Mientras que “la población mundial que sobrevive con menos de 2.000 calorías al día ha caído del 51 % en 1965 al 3 % en 2005” (Rutger Bregman, Utopía para realistas, 2017), en Venezuela se ha dado un proceso radicalmente inverso en los últimos cinco años.
Dice el economista de la Universidad de Harvard Ricardo Hausmann que la pobreza en Venezuela “aumentó del 48 % en 2014 al 82 % en 2016, de acuerdo con un estudio realizado por las tres universidades venezolanas de mayor prestigio”, y que “en esta misma investigación se descubrió que el 74 % de los venezolanos habían bajado un promedio de 8,6 kilos de peso de manera involuntaria” (EL TIEMPO, 5/8/2017).
Además, explica Hausmann que “el sueldo mínimo en Venezuela, medido en la caloría más barata disponible, ha caído de 52.854 calorías diarias en mayo del 2012 a tan solo 7.005 en mayo del 2017, (siendo) completamente insuficiente para alimentar a una familia de cinco personas”. Y que, “desde entonces, la situación ha empeorado de manera drástica. Para el mes de noviembre, el sueldo mínimo se había desplomado a apenas 2.740 calorías diarias. Y la escasez de proteínas es todavía más aguda” (EL TIEMPO, 13/1/2018).
Muchos expertos aseguran que la situación ha empeorado porque Maduro decidió atender el servicio de la deuda a expensas de sacrificar las importaciones de comida, medicinas y materias primas, con lo que se agravaron los problemas de alimentación, atención en salud y producción industrial, y sin que por ello haya mejorado la confianza en ese país para recibir empréstitos. Hoy nadie les quiere prestar.
Como consecuencia, según el FMI, Venezuela es el único país del mundo que presentó una inflación de cuatro dígitos en 2017, llegando al 2.616 %, según estimativos del Parlamento opositor, aunque para otras entidades la cifra es aún mayor. Técnicamente se trata de una hiperinflación, ya que supera –por mucho– el 50 % de inflación mensual. Y, como si fuera poco, la caída del PIB en el 2016 fue del 16,5 % y en 2017, del 15 %.
No es mera retórica que el presidente de la Sociedad Venezolana de Pediatría afirme que a los médicos de los hospitales de Venezuela se les prohíbe señalar a la malnutrición como causa de muerte de niños. De hecho, los medios y las redes sociales dan buena cuenta de esta catástrofe, caracterizada por los anaqueles vacíos, los saqueos, la búsqueda de comida en las basuras y el éxodo en busca de mejor suerte; incluso, ahora en forma de balseros.

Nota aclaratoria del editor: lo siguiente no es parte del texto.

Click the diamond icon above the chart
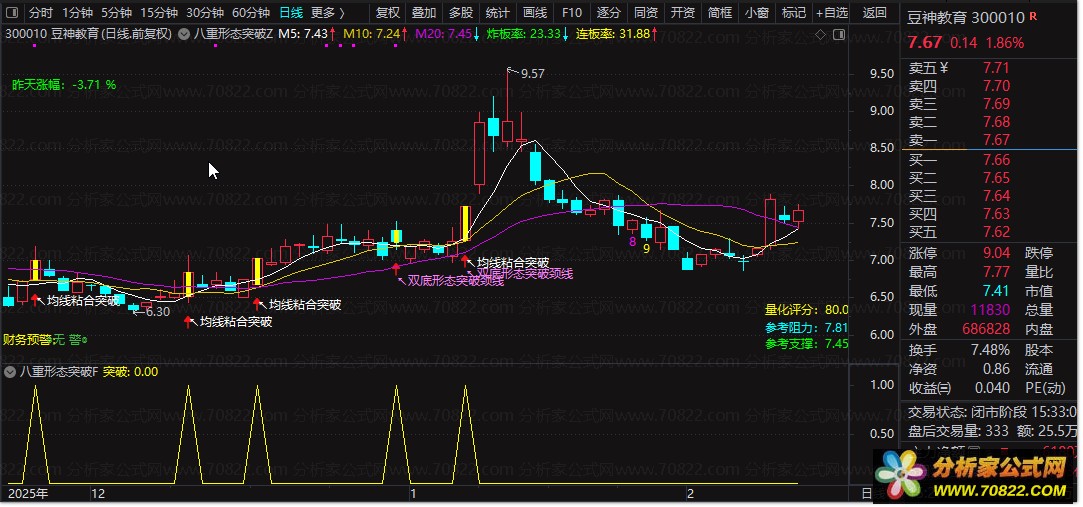 coord(821,34)
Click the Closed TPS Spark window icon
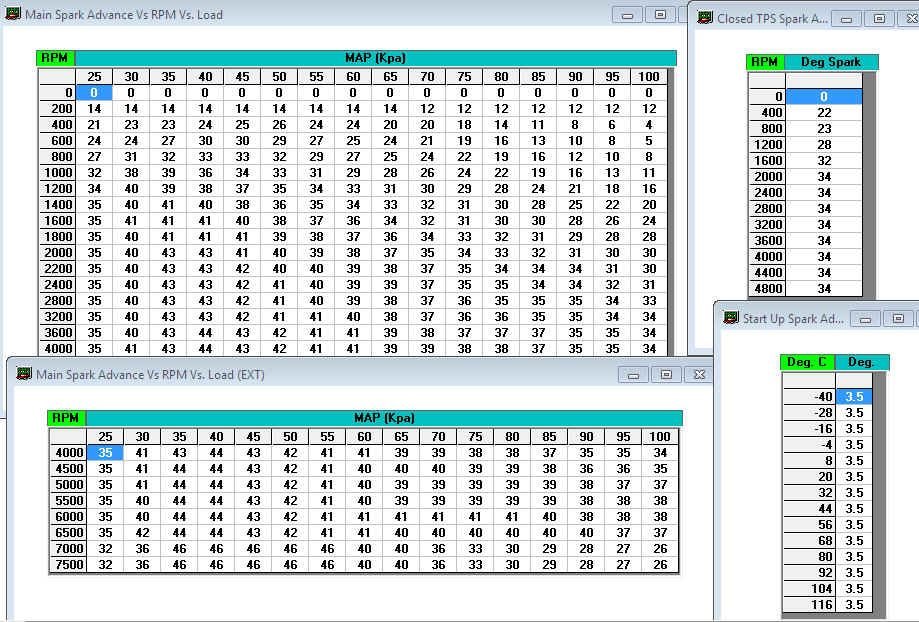Screen dimensions: 919x622 705,18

Que para comprar dos chupetas haya que dar un fajo de bolívares más grueso que un directorio telefónico o que unas cervezas suban un 30 % mientras se hace fila son anécdotas que reviven viejas tragedias como la hiperinflación alemana de 1923, cuando se necesitaba una carreta para cargar el dinero y se alimentaba la estufa con fajos de billetes que no valían nada. Con el billete de un billón de marcos (12 ceros) se compraban cinco panes de esos de a 200.000 millones cada uno, y en Venezuela comen aire con el salario mínimo de 6 dólares mensuales, unos 18.000 pesitos.
Las aventuras socialistas suelen conducir a hambrunas bíblicas, como en China y la Unión Soviética, y a paredones de fusilamiento como el de El Junquito. La ejecución del policía Óscar Pérez y sus amigos anuncia claramente cómo seguirá siendo tratada la oposición; hasta los obispos de Yaracuy y Lara fueron tildados de ‘terroristas’ por lo dicho en sus homilías: marcan calavera.
¿Va a permitir el mundo otro genocidio por simple observancia a la tal ‘autodeterminación de los pueblos’? Ese régimen no se irá solo, se requiere una intervención militar como pide Hausmann porque allá nadie vive, en Venezuela todos se están muriendo.
(Publicado en el periódico El Tiempo, el 23 de enero de 2018).